### What is needed
Repeat all entries exactly.

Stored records
..............................
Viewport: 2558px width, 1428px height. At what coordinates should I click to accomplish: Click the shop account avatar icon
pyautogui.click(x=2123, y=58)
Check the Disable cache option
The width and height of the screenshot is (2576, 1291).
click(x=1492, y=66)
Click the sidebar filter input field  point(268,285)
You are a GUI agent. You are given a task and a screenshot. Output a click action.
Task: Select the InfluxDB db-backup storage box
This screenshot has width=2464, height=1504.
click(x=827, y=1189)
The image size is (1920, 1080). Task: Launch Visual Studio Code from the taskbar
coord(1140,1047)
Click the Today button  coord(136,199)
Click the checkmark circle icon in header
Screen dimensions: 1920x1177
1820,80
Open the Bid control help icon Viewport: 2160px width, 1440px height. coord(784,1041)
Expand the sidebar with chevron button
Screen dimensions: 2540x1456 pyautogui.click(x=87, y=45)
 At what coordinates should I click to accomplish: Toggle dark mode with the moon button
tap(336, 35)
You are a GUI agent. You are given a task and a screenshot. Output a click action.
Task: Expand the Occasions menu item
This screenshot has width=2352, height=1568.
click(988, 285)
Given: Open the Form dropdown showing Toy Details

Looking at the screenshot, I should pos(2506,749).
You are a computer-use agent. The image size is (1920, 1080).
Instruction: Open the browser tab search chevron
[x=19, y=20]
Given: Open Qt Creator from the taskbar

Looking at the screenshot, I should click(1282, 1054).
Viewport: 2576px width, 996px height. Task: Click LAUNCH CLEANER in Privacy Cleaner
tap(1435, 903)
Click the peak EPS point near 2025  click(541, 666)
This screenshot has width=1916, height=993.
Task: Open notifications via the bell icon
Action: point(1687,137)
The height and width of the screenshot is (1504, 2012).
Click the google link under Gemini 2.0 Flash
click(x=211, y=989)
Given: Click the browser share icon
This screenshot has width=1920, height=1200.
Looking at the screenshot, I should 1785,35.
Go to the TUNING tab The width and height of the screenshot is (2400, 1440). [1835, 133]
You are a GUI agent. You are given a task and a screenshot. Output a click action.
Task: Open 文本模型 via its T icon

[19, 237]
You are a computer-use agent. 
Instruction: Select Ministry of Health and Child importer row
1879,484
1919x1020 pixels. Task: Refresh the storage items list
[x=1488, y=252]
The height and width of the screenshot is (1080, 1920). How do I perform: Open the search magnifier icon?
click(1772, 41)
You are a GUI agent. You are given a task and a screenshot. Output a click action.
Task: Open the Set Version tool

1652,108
..............................
### Solution for this task
Viewport: 2558px width, 1428px height. At what coordinates should I click to accomplish: Click the shop account avatar icon
pyautogui.click(x=2123, y=58)
Check the Disable cache option
The width and height of the screenshot is (2576, 1291).
click(x=1492, y=66)
Click the sidebar filter input field  point(268,285)
You are a GUI agent. You are given a task and a screenshot. Output a click action.
Task: Select the InfluxDB db-backup storage box
This screenshot has width=2464, height=1504.
click(x=827, y=1189)
The image size is (1920, 1080). Task: Launch Visual Studio Code from the taskbar
coord(1140,1047)
Click the Today button  coord(136,199)
Click the checkmark circle icon in header
Screen dimensions: 1920x1177
1820,80
Open the Bid control help icon Viewport: 2160px width, 1440px height. coord(784,1041)
Expand the sidebar with chevron button
Screen dimensions: 2540x1456 pyautogui.click(x=87, y=45)
 At what coordinates should I click to accomplish: Toggle dark mode with the moon button
tap(336, 35)
You are a GUI agent. You are given a task and a screenshot. Output a click action.
Task: Expand the Occasions menu item
This screenshot has width=2352, height=1568.
click(988, 285)
Given: Open the Form dropdown showing Toy Details

Looking at the screenshot, I should pos(2506,749).
You are a computer-use agent. The image size is (1920, 1080).
Instruction: Open the browser tab search chevron
[x=19, y=20]
Given: Open Qt Creator from the taskbar

Looking at the screenshot, I should click(1282, 1054).
Viewport: 2576px width, 996px height. Task: Click LAUNCH CLEANER in Privacy Cleaner
tap(1435, 903)
Click the peak EPS point near 2025  click(541, 666)
This screenshot has width=1916, height=993.
Task: Open notifications via the bell icon
Action: point(1687,137)
The height and width of the screenshot is (1504, 2012).
Click the google link under Gemini 2.0 Flash
click(x=211, y=989)
Given: Click the browser share icon
This screenshot has width=1920, height=1200.
Looking at the screenshot, I should 1785,35.
Go to the TUNING tab The width and height of the screenshot is (2400, 1440). [1835, 133]
You are a GUI agent. You are given a task and a screenshot. Output a click action.
Task: Open 文本模型 via its T icon

[19, 237]
You are a computer-use agent. 
Instruction: Select Ministry of Health and Child importer row
1879,484
1919x1020 pixels. Task: Refresh the storage items list
[x=1488, y=252]
The height and width of the screenshot is (1080, 1920). How do I perform: Open the search magnifier icon?
click(1772, 41)
You are a GUI agent. You are given a task and a screenshot. Output a click action.
Task: Open the Set Version tool

1652,108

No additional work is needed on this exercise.